* _Task A_
In the text on upper extremity venous thrombosis, how often is the upper extremity venous duplex examination performed in most vascular laboratories compared with the lower extremity venous examination?
* _Task B_
Reproduce a passage from the text on upper extremity venous thrombosis, beginning at the words "In most vascular" and stopping after "venous duplex evaluation.".

Excerpted text Start Marker

Upper Extremity Venous Thrombosis



Upper Extremity Venous Thrombosis


Michael T. Caps

Bridget A. Mraz



In most vascular laboratories, the upper extremity venous duplex examination is performed less frequently than is the lower extremity venous examination. Whereas the basic principles of duplex scanning of the lower extremity venous system also apply to the upper extremity venous system, there are important differences between lower and upper extremity veins with respect to physiology, anatomy, and pathophysiology. An understanding of these differences is a prerequisite for the performance of a proper upper extremity venous duplex evaluation.

Excerpted text End Marker
Available data Start Marker

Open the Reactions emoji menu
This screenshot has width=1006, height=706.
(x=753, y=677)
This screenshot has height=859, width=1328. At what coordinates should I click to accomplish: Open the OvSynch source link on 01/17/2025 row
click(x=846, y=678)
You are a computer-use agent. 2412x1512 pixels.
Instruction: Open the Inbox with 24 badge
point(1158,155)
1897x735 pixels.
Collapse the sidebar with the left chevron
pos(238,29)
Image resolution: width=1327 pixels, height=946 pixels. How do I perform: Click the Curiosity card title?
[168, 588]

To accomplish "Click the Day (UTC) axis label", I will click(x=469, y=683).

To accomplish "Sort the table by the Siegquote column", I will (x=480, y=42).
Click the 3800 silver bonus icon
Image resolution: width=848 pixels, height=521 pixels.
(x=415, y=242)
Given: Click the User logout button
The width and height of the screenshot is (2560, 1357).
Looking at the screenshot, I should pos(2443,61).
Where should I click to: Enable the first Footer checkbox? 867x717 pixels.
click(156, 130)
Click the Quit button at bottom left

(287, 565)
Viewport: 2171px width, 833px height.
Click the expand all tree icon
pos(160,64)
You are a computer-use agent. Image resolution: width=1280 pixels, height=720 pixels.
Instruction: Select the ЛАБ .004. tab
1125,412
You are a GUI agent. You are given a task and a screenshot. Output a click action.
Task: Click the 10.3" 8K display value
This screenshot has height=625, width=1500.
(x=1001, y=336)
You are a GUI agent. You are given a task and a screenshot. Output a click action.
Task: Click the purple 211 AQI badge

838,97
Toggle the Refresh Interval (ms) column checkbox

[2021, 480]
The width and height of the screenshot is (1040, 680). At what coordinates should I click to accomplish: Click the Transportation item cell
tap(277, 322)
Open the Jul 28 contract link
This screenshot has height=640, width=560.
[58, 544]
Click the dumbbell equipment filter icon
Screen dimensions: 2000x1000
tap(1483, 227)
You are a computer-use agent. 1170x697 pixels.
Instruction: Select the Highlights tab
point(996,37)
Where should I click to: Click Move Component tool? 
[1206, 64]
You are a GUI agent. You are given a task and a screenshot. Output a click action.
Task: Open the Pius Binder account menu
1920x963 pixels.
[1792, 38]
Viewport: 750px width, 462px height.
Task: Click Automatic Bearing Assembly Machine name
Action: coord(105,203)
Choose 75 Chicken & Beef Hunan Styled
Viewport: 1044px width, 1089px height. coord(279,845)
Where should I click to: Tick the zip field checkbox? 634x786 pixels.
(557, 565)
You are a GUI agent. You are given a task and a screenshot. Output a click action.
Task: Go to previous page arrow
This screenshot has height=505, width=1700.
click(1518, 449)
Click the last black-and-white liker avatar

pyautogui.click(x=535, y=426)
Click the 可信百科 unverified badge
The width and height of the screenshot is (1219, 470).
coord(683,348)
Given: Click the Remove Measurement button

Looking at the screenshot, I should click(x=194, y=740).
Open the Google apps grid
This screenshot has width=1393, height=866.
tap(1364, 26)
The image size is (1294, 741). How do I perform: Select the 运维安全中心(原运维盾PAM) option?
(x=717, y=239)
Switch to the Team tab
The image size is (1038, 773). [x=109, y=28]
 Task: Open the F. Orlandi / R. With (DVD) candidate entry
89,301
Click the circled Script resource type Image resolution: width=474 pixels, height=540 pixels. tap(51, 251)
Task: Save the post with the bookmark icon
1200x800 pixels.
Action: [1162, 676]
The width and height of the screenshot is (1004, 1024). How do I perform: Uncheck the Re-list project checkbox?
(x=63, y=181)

Available data End Marker

* _Task result A_
Less frequently.

* _Task result B_
In most vascular laboratories, the upper extremity venous duplex examination is performed less frequently than is the lower extremity venous examination. Whereas the basic principles of duplex scanning of the lower extremity venous system also apply to the upper extremity venous system, there are important differences between lower and upper extremity veins with respect to physiology, anatomy, and pathophysiology. An understanding of these differences is a prerequisite for the performance of a proper upper extremity venous duplex evaluation.